The SIC currently charges the fourth-lowest level of council tax out of Scotland’s 32 local authorities.
Robinson said that while the tax increase will allow more funds to be added to the pot, councils have been pushed into the move as a result of the reduction in core funding.
The cuts come at the time when austerity measures at the hands of the Westminster government continue to be felt across the country.
“The likes of Shetland has had their council tax frozen at the lowest in Scotland for seven years now,” Robinson said.
“It has, I suppose, starved local services of funding that they might not have otherwise have had. On unfreezing the council tax, the Scottish Government looked at how much each council could raise by increasing council tax by three per cent.
“And they factored that into the grant that they gave local government. In many ways, local government’s hand has been forced in this.”
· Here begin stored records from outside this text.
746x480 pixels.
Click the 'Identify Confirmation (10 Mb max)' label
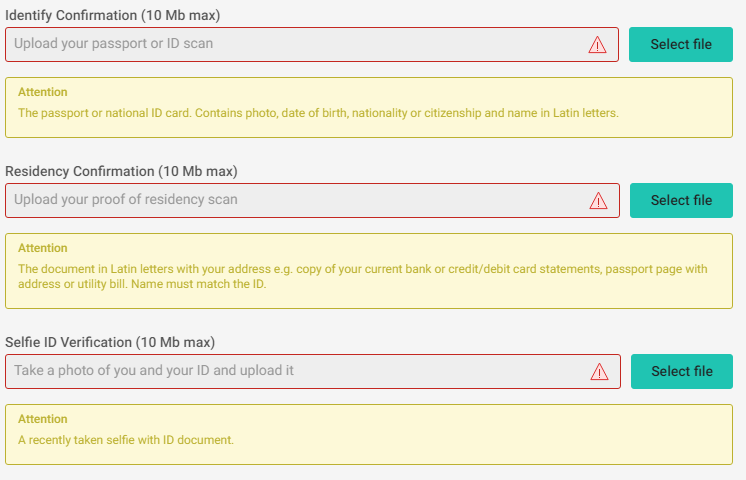click(x=113, y=15)
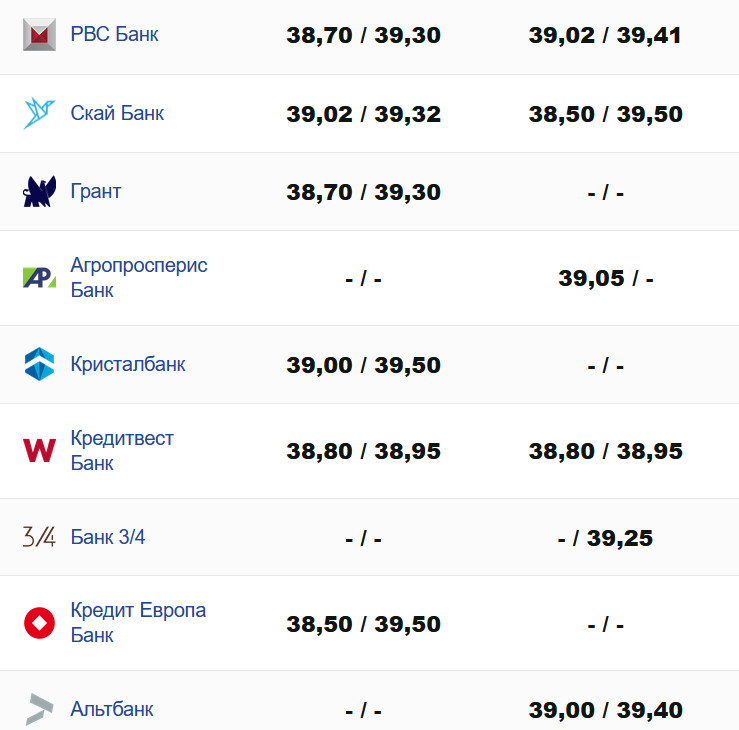Image resolution: width=739 pixels, height=730 pixels.
Task: Click the РВС Банк logo icon
Action: (x=39, y=35)
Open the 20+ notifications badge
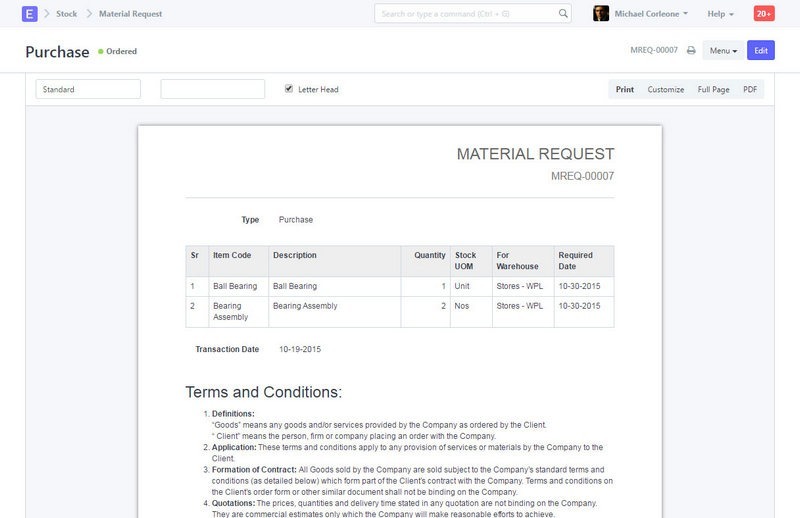 763,14
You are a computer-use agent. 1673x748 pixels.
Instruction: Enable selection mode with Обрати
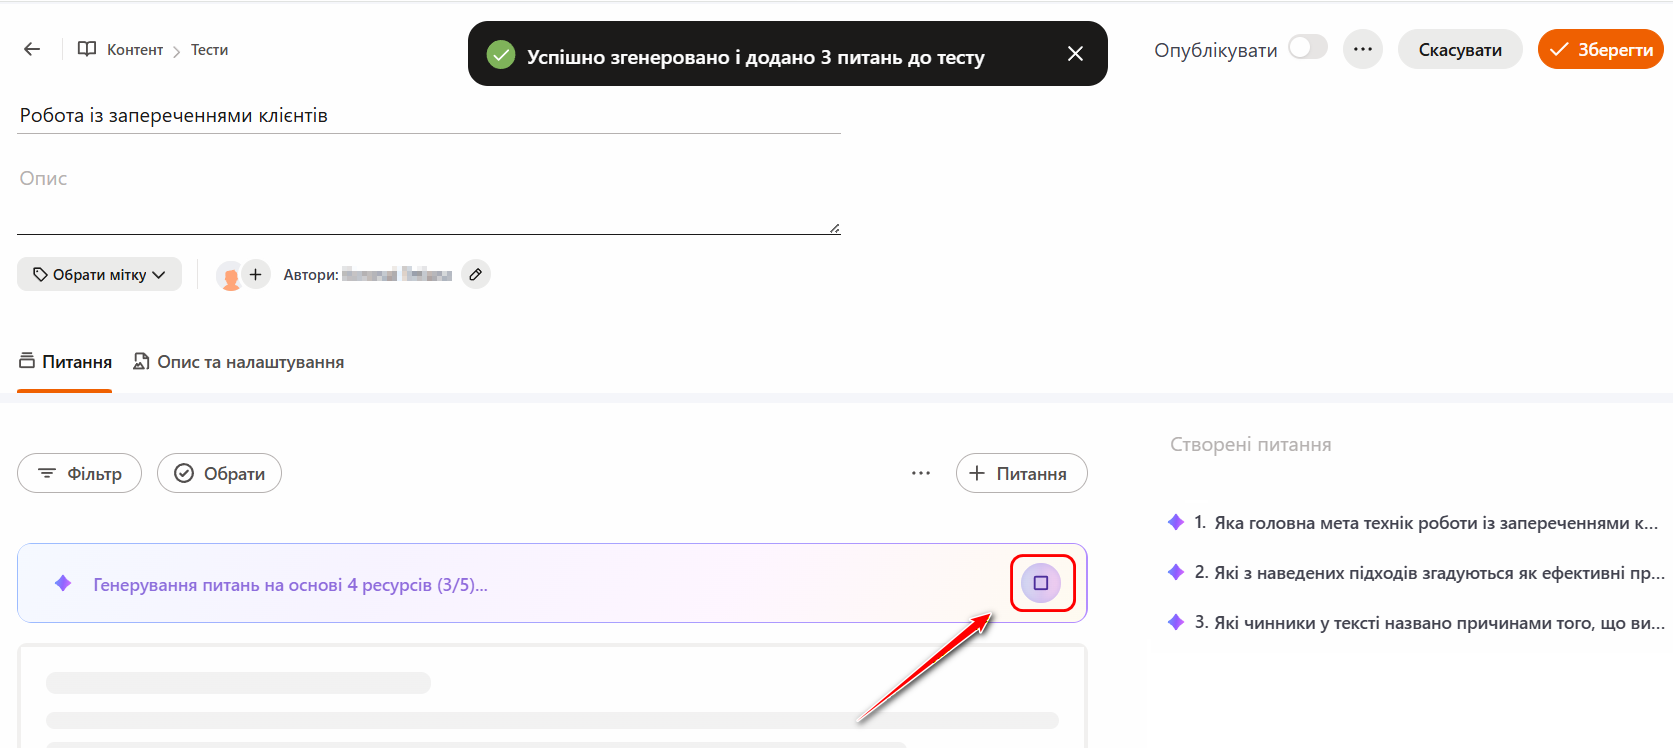[219, 473]
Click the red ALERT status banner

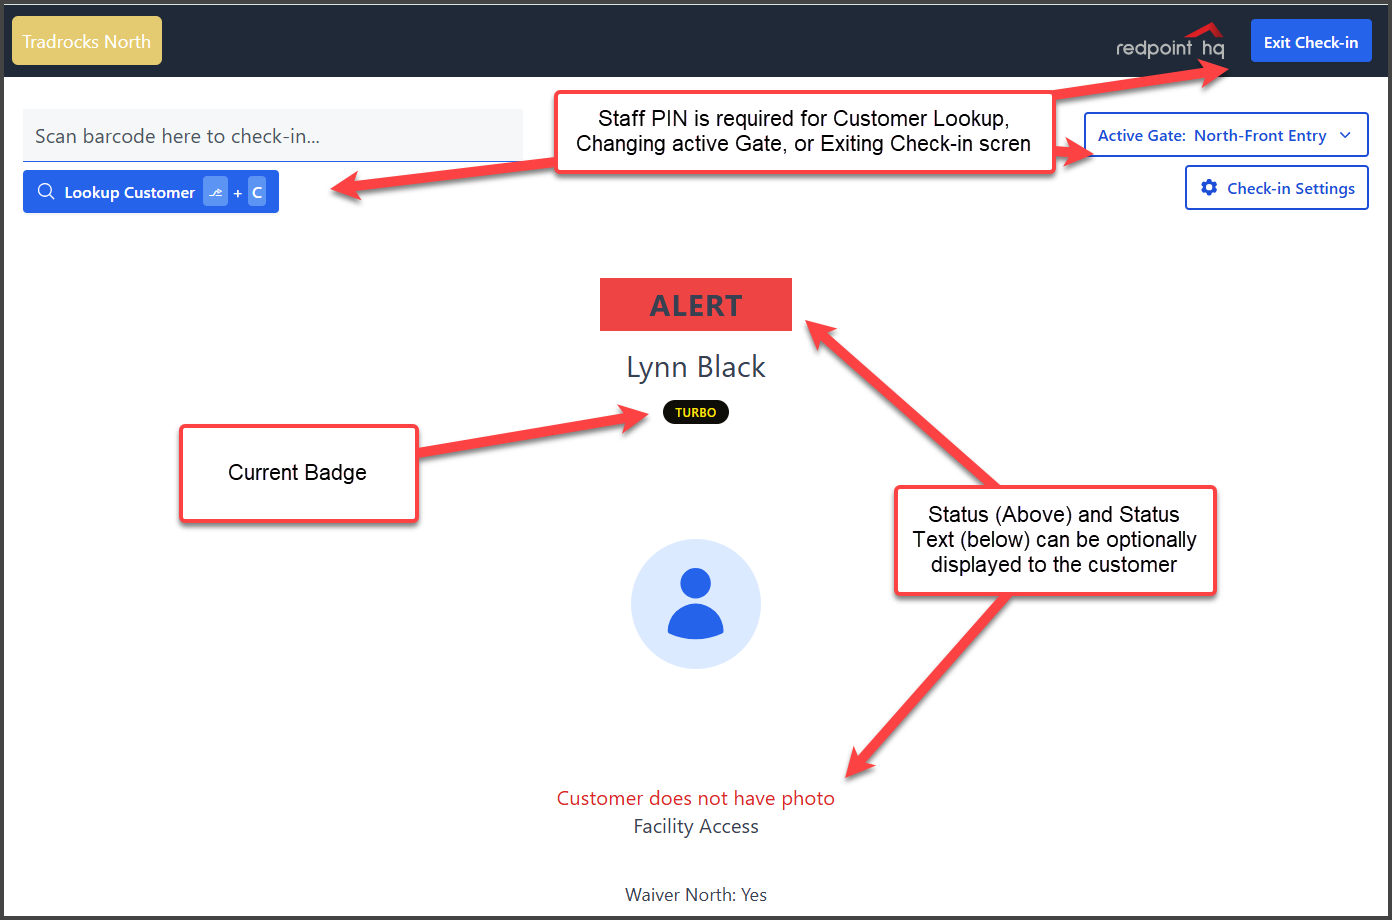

The budget is also expected to realise savings of £3.187 million, but this falls short of the £3.409 million target.
The report confirms that current measures will not be sustainable in future years, with the council facing a possible funding gap of another £20 million by 2021 if nothing is done to counter rising costs and falling grant income.
Robinson said the council’s problems stem back to a number of years ago when overspending was an issue.
In summer 2010 the Audit Commission held a two-day hearing into the crisis-hit local authority after spending ballooned to more than £30 million a year higher than what was sustainable.
“I think we’ve had a difficult time from the start of this council, dealing with first of all the historic overspending that the council inflicted upon itself over many years,” Robinson said.
“But we’ve also had to deal with the real terms reduction in funding that the council has received.
“I think in real terms we’re somewhere over 30 per cent down in terms of grant funding compared to where we were in 2010. That really is significant.”